El Mariscal alla fine tornerà in campo. Non poteva non farlo. Il richiamo del manto verde era forte, troppo forte. Una partita di beneficenza per le vittime del terremoto in Messico, anzi, del Chiapas. Perchè Salvador Cabañas è paraguaiano, ma le sette stagioni in Centro America, nel bene e nel male, non potrà mai dimenticarle. Prima l’arrivo ai Jaguares, la squadra di Tuxtla Gutiérrez, che a causa del sisma ha subito parecchi danni. Poi il passaggio all’América, il club della capitale, quelli che giocano all’Azteca. Di cui il Maresciallo diventa idolo indiscusso a suon di reti. Ma per le strade di Città del Messico, Cabañas non ha trovato solo gioie, ma nel 2010 anche il dolore più forte della sua carriera.

Un proiettile conficcato in testa

Un colpo di pistola alla testa in un bar cittadino, in circostanze mai completamente chiarite, ma sicuramente extracalcistiche. Rapina finita male? Regolamento di conti? Non si sa. Quello che si sa è che da quel giorno del 2010 nel cranio del Mariscal c’è un proiettile. Impossibile rimuoverlo, troppo pericoloso. Cabañas ci prova a riprendere con il calcio, ma non è più il bomber di una volta. Lento, scoordinato, troppo lontano dal calciatore capace di vincere il Pallone d’Oro sudamericano, premio che è andato, tra gli altri, anche a Pelè e Maradona. La sua carriera termina ufficialmente nel 2014 a 34 anni. Neanche poco, ma le ultime quattro stagioni non valgono di certo nel computo.
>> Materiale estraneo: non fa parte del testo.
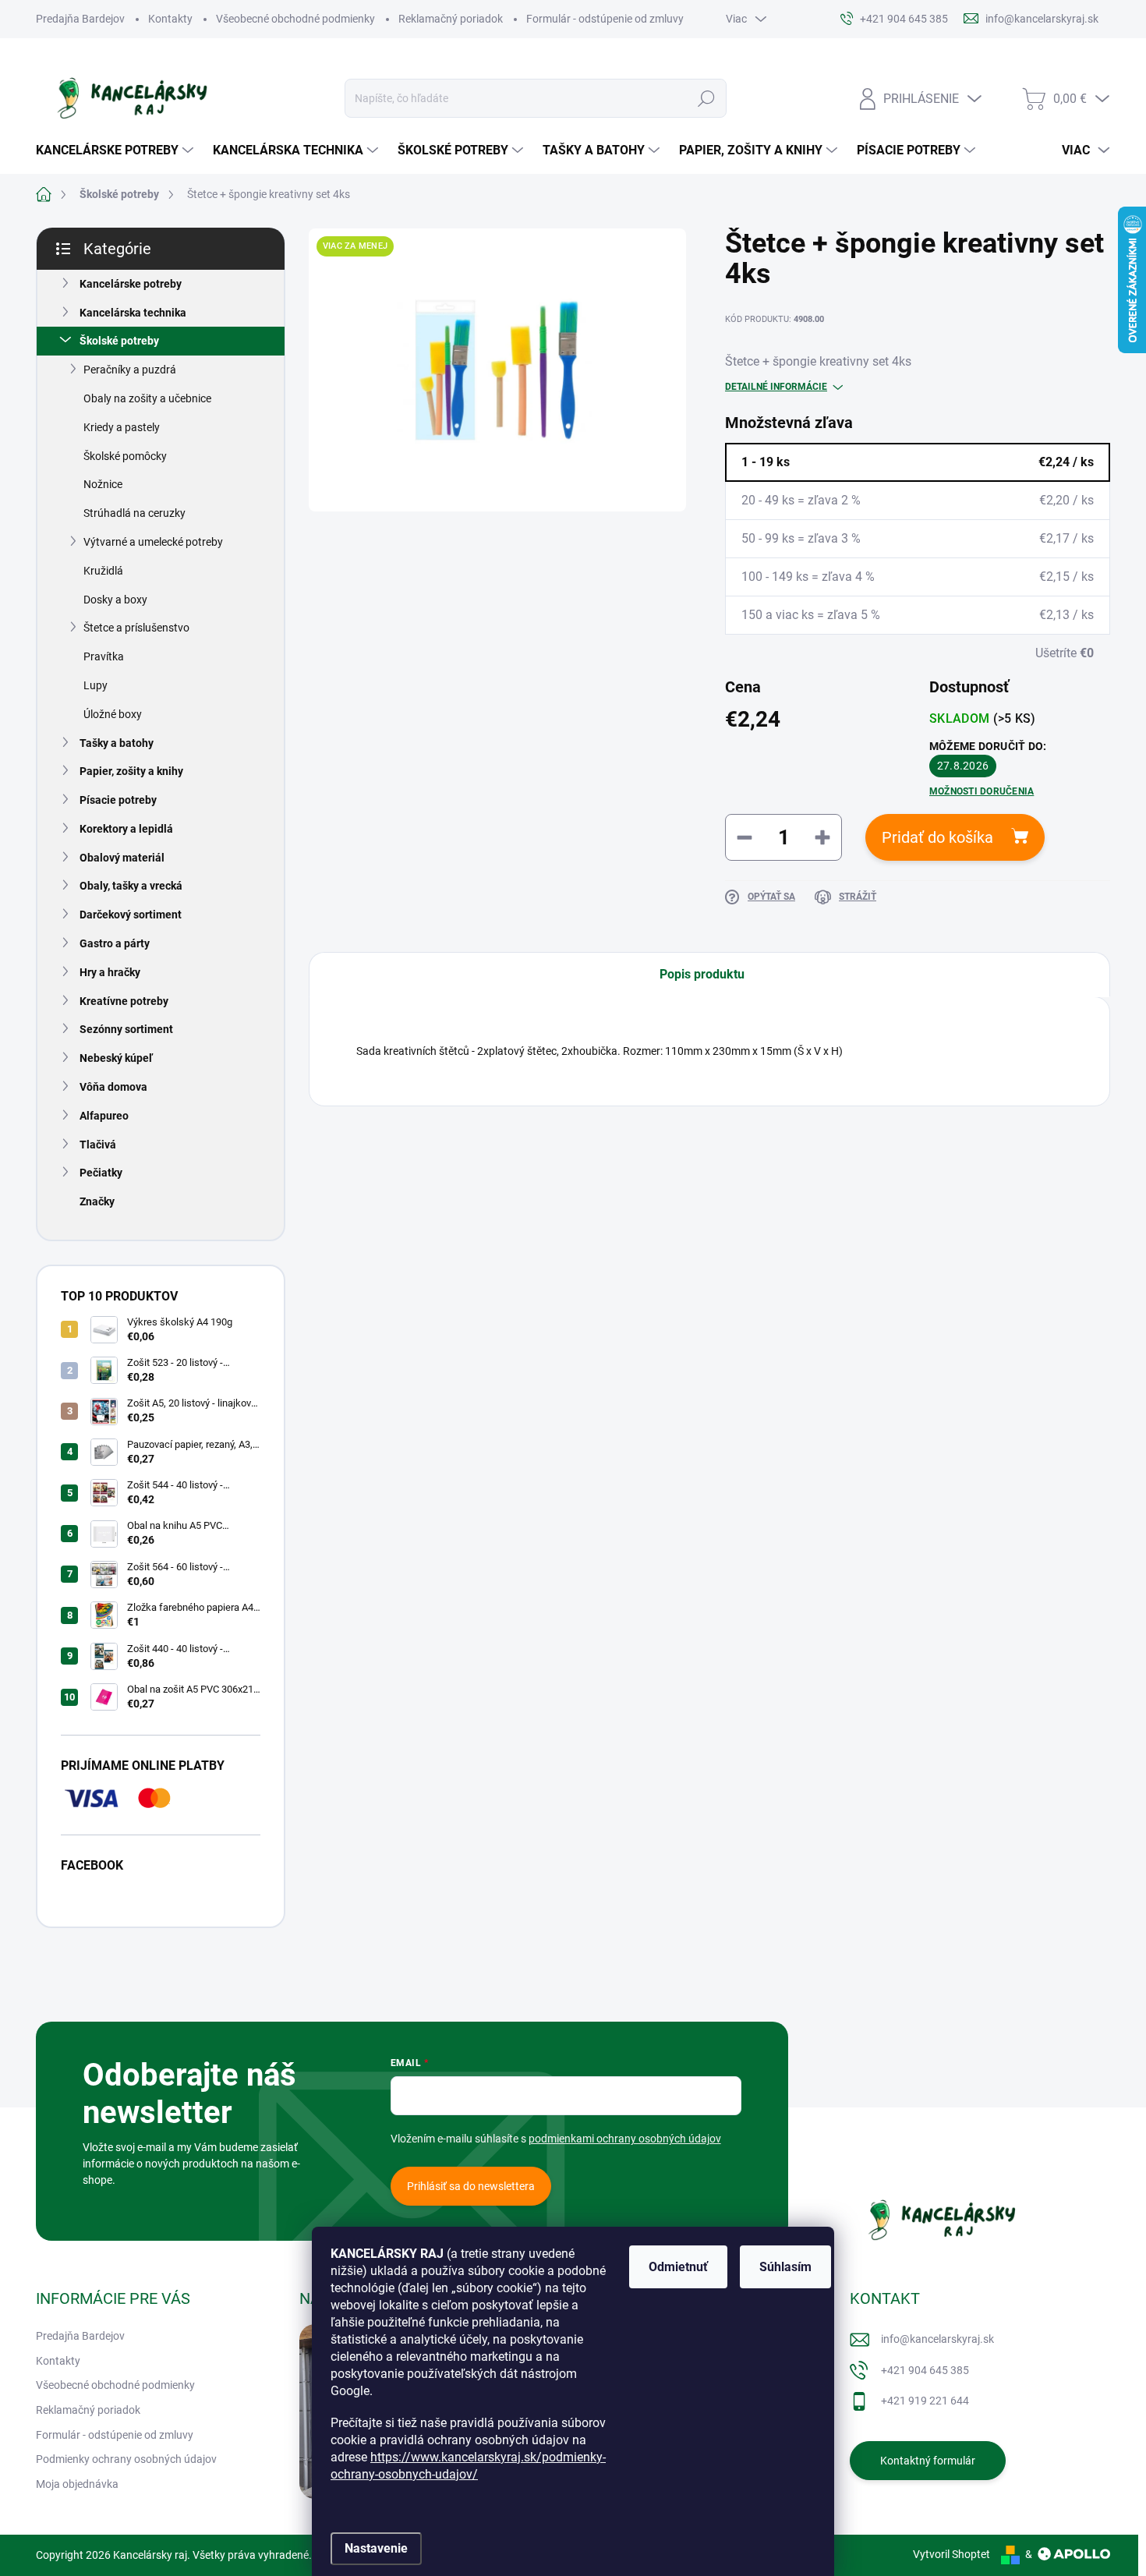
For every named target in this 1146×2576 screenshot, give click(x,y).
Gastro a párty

Non è più il pallone…il pane quotidiano di Cabanas

Dopo l’addio, il buio. El Mariscal sparisce dai radar. Strano, perchè Cabañas in Paraguay è comunque un idolo, 45 presenze e dieci reti con la Nazionale. Ma c’è una ragione. Il bomber ha perso tutti i suoi soldi, cortesia della ex moglie e del suo avvocato. E si è dovuto reinventare, nel posto più improbabile dove cercare un campione del football. Un forno, a una trentina di chilometri da Asunción, la capitale del Paraguay. Il Maresciallo è diventato panettiere e si alza alle 4 per lavorare. Come tanti tifosi che lo adoravano, ripete spesso lui.
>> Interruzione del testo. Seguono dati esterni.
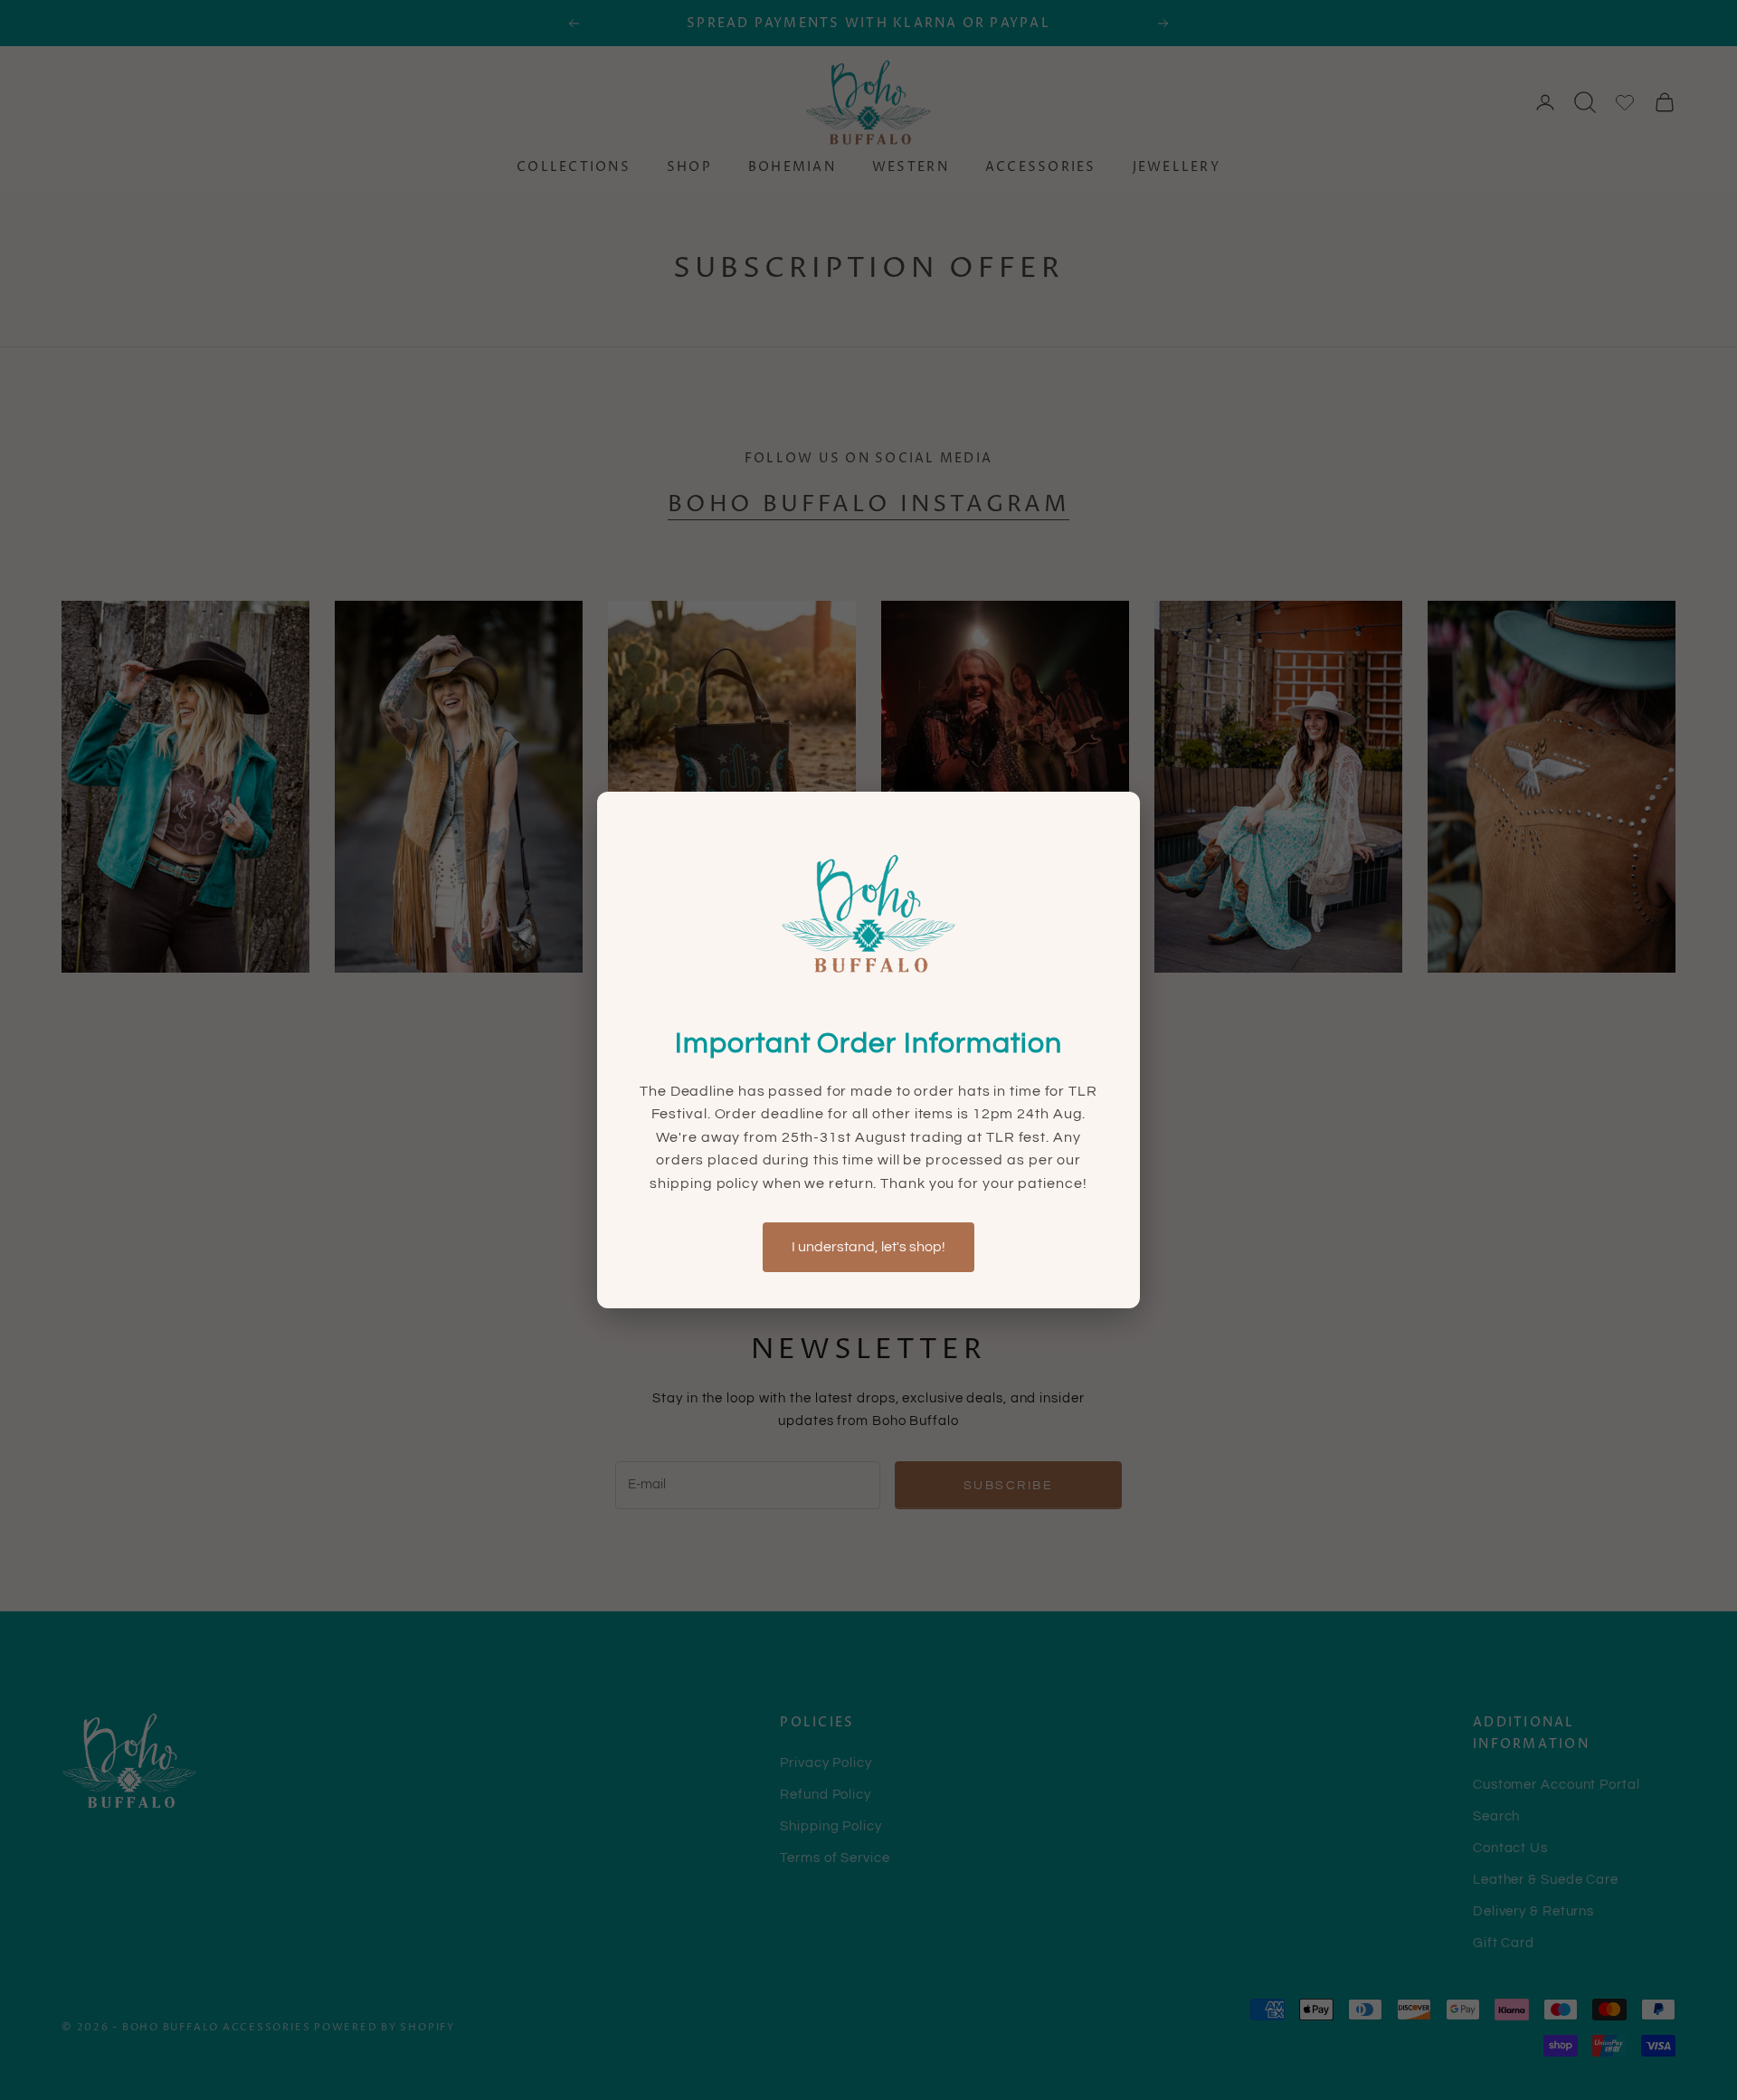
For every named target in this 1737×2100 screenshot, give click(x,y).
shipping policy (706, 1183)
Un’amichevole per il “suo” Messico

Ma il richiamo del campo, dicevamo, è troppo forte. E il colpo di pistola avrà anche danneggiato qualcosa nel cranio di Cabañas, ma non nel cuore grande dello sfortunato campione. Che non appena ha saputo del terremoto che ha colpito quella che per quasi un decennio è stata anche casa sua, non ci ha pensato due volte e ha accettato l’invito dei Jaguares per un’amichevole a scopo benefico. Nazionale messicana contro leggende del club del Chiapas, una squadra dove Salvador Cabañas ci sta a pennello. E quindi per la gioia dei suoi tifosi, tra Messico e Paraguay, e nonostante un proiettile in testa, El Mariscal alla fine tornerà in campo. Non poteva non farlo.